Son of Pain March 31, 2016

Sara Japhet (I and II Chronicles) notes the “unusual” structure of the etiological story behind the name “Jabez” in 1 Chronicles 4:9-10. Typically, “an aetiology offers an explanation for a given datum (commonly, but not always, a name) by recounting the causes from which it arose and demonstrating a positive connection between datum and causes” (109).

The brief story of Jabez does the opposite, since “its core is contradictory rather than causal.” He receives a name that puns with the root verb for “pain” (Heb, ‘tzb), but there is a “discrepancy between the actual pronunciation of the name and its presumed root.” The consonants of the word are reversed to produce the name “Jabez.” an effort, Japhet thinks, to ward off the danger of the etymology. A man whose name directly alluded to the pain of his birth might be in for a hard life (109).

But the reversal in the story is more general than the inversion of the spelling. A man named “Jabez,” named by his mother who labored in pain over him, us surprisingly described as “more honorable than his brothers” (v. 9) and is said to have a prosperous life. How can this be? How did he escape the “fate” of his name? “Irrevocably burdened with a name which was determined by his mother’s experience and is now to determine his own fate, Jabez takes the only possible step: a prayer to his God. God’s power alone is superior to and more effective than the potency of the name, and it may be activated by acknowledgement in prayer. The latent force in the name is not denied, but is subordinated to the mightier power of God.” Having been “called” (qara) Jabez, his only hope is to “call” (qara) on the God of Israel (110).

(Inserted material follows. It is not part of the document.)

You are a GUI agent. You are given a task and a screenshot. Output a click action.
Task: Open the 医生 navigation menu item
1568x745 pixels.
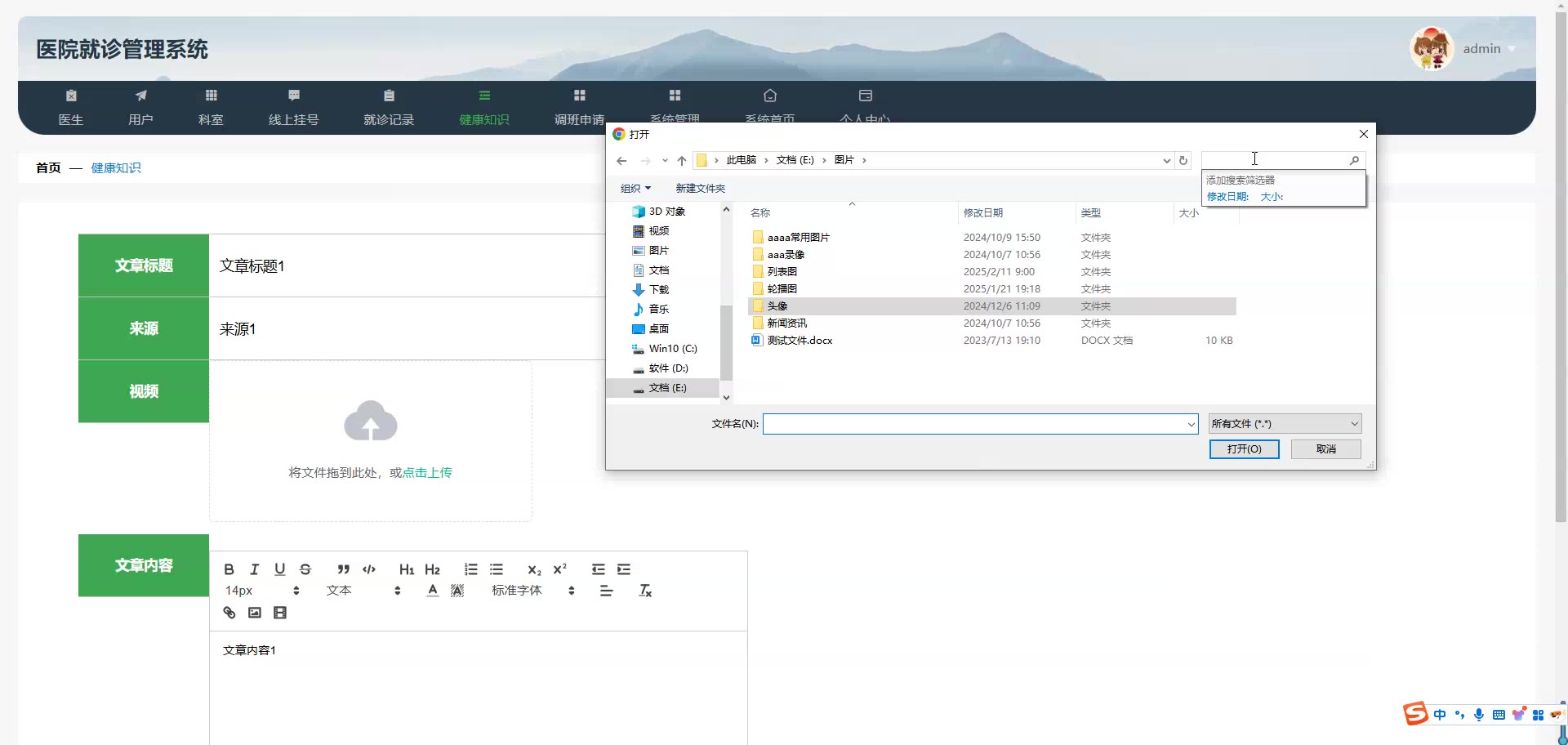pos(71,108)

The story makes for an intriguing diversion from the genealogy in its own right, but one of Japhet’s textual notes points to its wider import. The word “in pain” alludes to Genesis 3:16, the curse that Eve’s pain would be multiplied: “in pain you shall bring forth children” (109). Jabez is a child of Eve, a child of curse; the name he inherits from his mother names the curse of his origin. There is nothing but pain in his ancestry, but God makes a new future, answering Jabez’s prayer for blessing, for an enlarged border, for God’s hand to be with him, for deliverance from the pain of his birth, the pain of the primordial curse.

Jabez’s prayer is thus set between origin and eschaton. In the context of Chronicles, it’s a small glimpse of the fulfillment of Yahweh’s commitment to bring Israel from the “pain” of her exile, through the pain of her new birth, into an enlarged space, blessed and guided by the hand of God. And in the larger canonical context, Jabez stands for Adamic humanity as a whole, born of pain but destined by the merciful power of God to become a new humanity in the last Adam.